Let the line containing "Γιάννης & Ρουμπίνη (80, 2049)" serve as the first line of the answer and the final line of the entries as its last, with every line between copied exactly.

Top of PROVIDED RECORDS

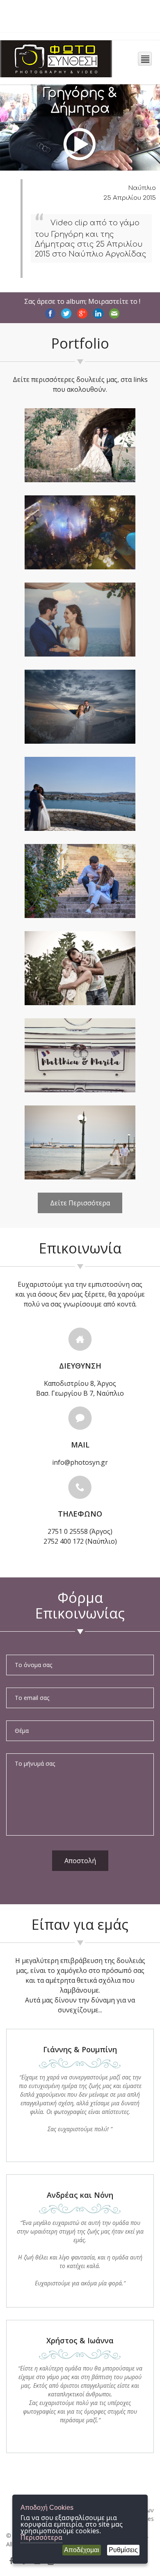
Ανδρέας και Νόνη (80, 2195)
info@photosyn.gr (80, 1462)
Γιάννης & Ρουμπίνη (80, 2049)
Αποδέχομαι (81, 2549)
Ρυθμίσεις (123, 2549)
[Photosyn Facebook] (11, 2561)
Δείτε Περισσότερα (80, 1202)
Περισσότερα (41, 2537)
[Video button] (80, 129)
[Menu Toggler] (145, 59)
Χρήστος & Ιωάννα (80, 2340)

Bottom of PROVIDED RECORDS

(TASK RESULT):
Γιάννης & Ρουμπίνη (80, 2049)
Αποδέχομαι (81, 2549)
Ρυθμίσεις (123, 2549)
[Photosyn Facebook] (11, 2561)
Δείτε Περισσότερα (80, 1202)
Περισσότερα (41, 2537)
[Video button] (80, 129)
[Menu Toggler] (145, 59)
Χρήστος & Ιωάννα (80, 2340)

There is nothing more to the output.